**Tasks for this exercise:**
a) Please retype the part of the multi-tenancy post from "Degrees of Multi-Tenancy" up to and including "cloud computing/SaaS tenets.".
b) Using the multi-tenancy post, mark each statement yes or no, and quote the words that decide it. (i) The post is dated June 20, 2008. (ii) The author says multi-tenancy is more a technology event than a marketing event. (iii) The author first heard the term "green crystals marketing" from Rob Dickerson.

**Source extract:**
====
SmoothSpan Blog

For Executives, Entrepreneurs, and other Digerati who need to know about SaaS and Web 2.0.

Degrees of Multi-Tenancy (Degrees of Green Crystals)

Posted by Bob Warfield on June 20, 2008

Phil Wainewright is hosting a great discussion on multi-tenancy than now spans two postings.  I encourage you to read through both if you have an interest in SaaS or multi-tenancy.  The discussions really underscore how much confusion there is around the term.  I wanted to make a couple of points to try to dispell some of the, um, cloudiness around this holiest-of-holy cloud computing/SaaS tenets.

First, you have to keep in mind that multi-tenancy is much more of a marketing event than a technology event.  Whoa!  That sort of thing will get me excommunicated from the SaaS Church of Benioff.  Well, I’m sorry, but it’s true.  Multi-tenancy is all about what we used to call “green crystals marketing” at Borland, a term I first heard from my friend (and then VP of Product Management) Rob Dickerson.
====
**Stored data:**
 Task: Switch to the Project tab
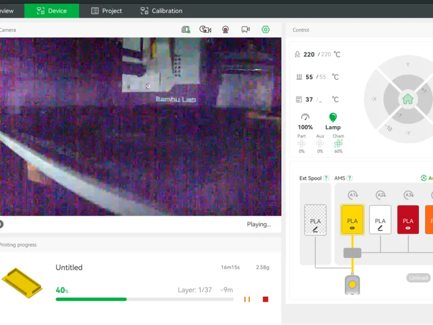pos(107,11)
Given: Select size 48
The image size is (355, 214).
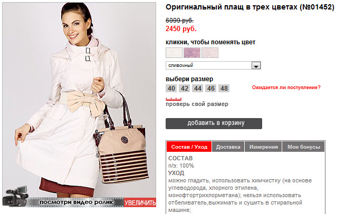Looking at the screenshot, I should point(224,88).
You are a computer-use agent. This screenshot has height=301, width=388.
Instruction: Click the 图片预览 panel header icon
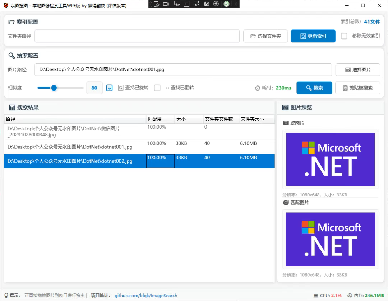tap(285, 107)
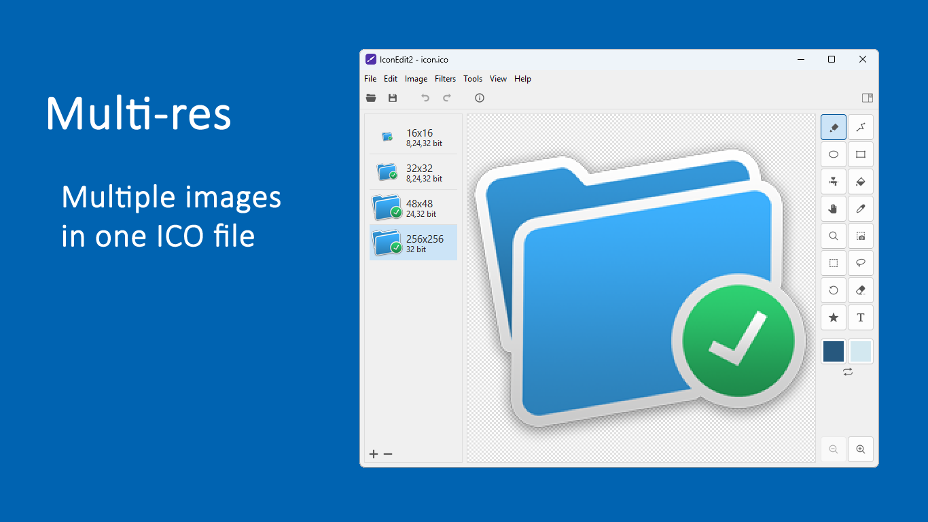Remove selected image with minus button
Viewport: 928px width, 522px height.
point(388,454)
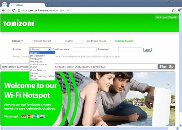Close the Tomizone browser tab
The image size is (182, 130).
pyautogui.click(x=43, y=5)
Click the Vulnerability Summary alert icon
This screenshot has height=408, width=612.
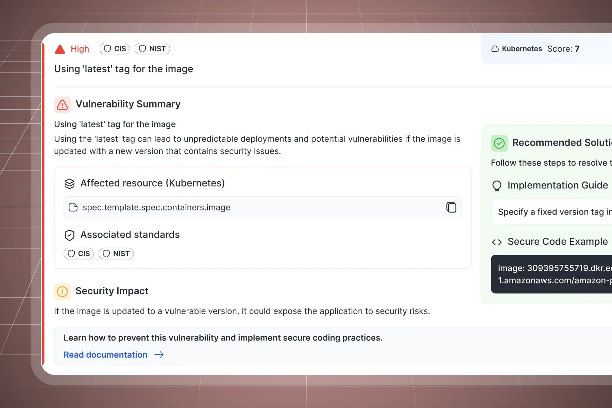pos(62,105)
====
**Solutions by task:**
a)
Degrees of Multi-Tenancy (Degrees of Green Crystals)

Posted by Bob Warfield on June 20, 2008

Phil Wainewright is hosting a great discussion on multi-tenancy than now spans two postings.  I encourage you to read through both if you have an interest in SaaS or multi-tenancy.  The discussions really underscore how much confusion there is around the term.  I wanted to make a couple of points to try to dispell some of the, um, cloudiness around this holiest-of-holy cloud computing/SaaS tenets.

b)
(i) Yes: "Posted by Bob Warfield on June 20, 2008"
(ii) No: "multi-tenancy is much more of a marketing event than a technology event"
(iii) Yes: "a term I first heard from my friend (and then VP of Product Management) Rob Dickerson"